Vác - Budapest

Donnerstag, 25.08.2011 – Vác - Budapest

Zieleinlauf in Budapest

 

Tageskilometer:

53

Tageshöhenmeter:

100

Tagessattelstunden:

3

Tagesfotos:

124

Tourkilometer:

745

Tourhöhenmeter:

1460

Toursattelstunden:

40

Tourfotos:

714

 

Route:

Wetter:

Unterkunft

Vác – Szentendre - Budapest

Heiter , 40°, unverändert sehr heiß

Hungaria Guesthouse 26€ ohne Frühstück

 

Frühstück, die Getränke aus der Minibar zahlen und los geht’s, der Rest nach Budapest sollte von der Kilometerleistung her kein Problem sein.

Die erste größere Pause wurde denn sofort an der Fähre eingelegt – sie fuhr erst nach einer halben Stunde Wartezeit.













Die Fahrt ging dann aber doch noch zügig über die riesige Donauinsel Szentendre, sie ist 38km lang, welche ich dann wiederum mit einer Fähre wieder verließ, diesmal ohne größere Wartezeit.

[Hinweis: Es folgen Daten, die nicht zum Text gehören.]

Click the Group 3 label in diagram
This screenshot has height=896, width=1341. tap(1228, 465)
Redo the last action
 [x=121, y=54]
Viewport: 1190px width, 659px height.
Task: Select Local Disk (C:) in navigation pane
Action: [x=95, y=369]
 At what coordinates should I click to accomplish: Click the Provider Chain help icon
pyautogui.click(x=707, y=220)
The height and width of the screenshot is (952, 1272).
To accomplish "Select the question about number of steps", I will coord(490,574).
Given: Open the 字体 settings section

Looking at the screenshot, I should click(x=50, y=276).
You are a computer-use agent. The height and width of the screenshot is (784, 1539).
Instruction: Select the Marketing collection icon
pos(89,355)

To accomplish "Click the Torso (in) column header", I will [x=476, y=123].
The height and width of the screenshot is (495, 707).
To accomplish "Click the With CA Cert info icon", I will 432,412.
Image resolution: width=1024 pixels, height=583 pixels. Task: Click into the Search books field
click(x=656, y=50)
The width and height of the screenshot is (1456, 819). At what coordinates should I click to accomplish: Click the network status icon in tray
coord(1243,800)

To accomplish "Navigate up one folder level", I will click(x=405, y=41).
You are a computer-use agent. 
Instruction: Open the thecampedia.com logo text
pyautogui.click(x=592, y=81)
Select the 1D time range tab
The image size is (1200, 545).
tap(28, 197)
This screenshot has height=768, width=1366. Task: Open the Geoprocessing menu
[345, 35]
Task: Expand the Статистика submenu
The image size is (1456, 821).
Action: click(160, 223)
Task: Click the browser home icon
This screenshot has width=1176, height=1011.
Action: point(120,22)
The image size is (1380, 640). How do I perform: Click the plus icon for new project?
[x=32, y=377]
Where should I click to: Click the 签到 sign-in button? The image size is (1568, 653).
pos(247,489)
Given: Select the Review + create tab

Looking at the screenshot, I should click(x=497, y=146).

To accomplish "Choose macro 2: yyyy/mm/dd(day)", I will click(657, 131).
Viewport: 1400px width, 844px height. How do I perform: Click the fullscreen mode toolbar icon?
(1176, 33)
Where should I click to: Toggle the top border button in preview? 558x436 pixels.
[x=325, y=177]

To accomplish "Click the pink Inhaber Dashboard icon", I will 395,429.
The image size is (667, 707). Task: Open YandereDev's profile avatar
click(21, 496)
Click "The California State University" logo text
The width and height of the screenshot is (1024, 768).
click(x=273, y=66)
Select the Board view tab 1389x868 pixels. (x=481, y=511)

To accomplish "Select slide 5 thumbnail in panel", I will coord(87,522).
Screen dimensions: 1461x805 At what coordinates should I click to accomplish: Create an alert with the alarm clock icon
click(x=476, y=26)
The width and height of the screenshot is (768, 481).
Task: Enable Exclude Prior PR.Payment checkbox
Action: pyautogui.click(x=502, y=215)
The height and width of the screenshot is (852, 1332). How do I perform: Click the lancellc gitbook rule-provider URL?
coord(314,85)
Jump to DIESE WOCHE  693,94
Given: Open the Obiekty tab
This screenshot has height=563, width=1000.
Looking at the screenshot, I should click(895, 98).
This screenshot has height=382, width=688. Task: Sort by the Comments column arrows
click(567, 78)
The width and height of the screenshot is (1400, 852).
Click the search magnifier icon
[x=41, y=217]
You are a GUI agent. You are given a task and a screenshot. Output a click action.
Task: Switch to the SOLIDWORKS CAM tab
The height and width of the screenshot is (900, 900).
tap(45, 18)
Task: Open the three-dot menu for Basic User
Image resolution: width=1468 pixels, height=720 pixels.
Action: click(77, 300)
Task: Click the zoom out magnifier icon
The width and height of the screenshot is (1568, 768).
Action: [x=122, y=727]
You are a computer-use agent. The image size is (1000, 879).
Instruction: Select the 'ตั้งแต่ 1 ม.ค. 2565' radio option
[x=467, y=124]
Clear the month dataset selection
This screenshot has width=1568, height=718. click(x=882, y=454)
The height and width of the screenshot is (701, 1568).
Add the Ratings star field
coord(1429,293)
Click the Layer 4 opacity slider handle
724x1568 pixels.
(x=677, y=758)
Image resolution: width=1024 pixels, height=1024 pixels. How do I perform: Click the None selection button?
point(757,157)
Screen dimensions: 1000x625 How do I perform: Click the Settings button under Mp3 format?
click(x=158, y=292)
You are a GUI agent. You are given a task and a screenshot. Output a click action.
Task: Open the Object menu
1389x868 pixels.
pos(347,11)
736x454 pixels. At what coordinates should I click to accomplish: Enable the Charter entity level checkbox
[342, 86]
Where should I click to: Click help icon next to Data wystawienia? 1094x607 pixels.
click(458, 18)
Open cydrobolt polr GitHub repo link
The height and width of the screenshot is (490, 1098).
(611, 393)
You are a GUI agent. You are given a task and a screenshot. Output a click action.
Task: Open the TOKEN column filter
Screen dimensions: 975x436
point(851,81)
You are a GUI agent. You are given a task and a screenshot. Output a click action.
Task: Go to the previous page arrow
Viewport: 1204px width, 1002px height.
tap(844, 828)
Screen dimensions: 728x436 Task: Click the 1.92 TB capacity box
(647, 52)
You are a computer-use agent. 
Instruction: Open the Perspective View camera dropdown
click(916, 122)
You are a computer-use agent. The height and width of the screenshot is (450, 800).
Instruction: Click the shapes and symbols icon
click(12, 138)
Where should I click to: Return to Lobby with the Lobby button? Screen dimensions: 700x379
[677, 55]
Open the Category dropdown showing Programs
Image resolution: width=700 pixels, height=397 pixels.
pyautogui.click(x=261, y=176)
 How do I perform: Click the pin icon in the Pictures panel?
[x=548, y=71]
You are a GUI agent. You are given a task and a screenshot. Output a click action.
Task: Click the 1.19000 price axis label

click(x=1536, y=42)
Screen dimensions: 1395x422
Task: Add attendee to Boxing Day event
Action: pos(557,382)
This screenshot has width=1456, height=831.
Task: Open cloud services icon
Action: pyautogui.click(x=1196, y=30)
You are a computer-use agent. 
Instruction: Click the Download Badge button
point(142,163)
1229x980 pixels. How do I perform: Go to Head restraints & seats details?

Ab  Szentendre wird die Gegend immer städtischer. Nun sollte ja die 2 Millionenstadt Budapest mit ihrem Wahnsinns – Autoverkehr laut Bikeline auf Radwegen halbwegs unbeschadet zu erreichen sein. Einen gewissen Respekt hatte ich schon, angesichts des immer wieder beschworenen Verkehrschaos









Gut, dass mein Weg nicht über diese Brücke führte ;-)





Es hat dann allerdings mit Unterstützung aller Hilfsmittel ganz gut geklappt. Die Beschilderung ist gar nicht übel, wenn auch nicht an jeder Kreuzung vorhanden, da hilft dann die Karte und die Beschreibung im Bikeline Buch weiter.

Und so kam es, dass ich ohne wesentlich am Verkehr teilzunehmen plötzlich am anderen Ufer das riesige Parlamentsgebäude  erblickte, kurz danach die Kettenbrücke, das Wahrzeichen der Stadt. Im übrigen ist der Verkehr zwar stark, aber nicht chaotisch. Der Weg zum Hotel ließ mich dann doch noch am Verkehrsgewühl teilhaben – Immerhin waren 5km quer durch die Stadt zu bewältigen.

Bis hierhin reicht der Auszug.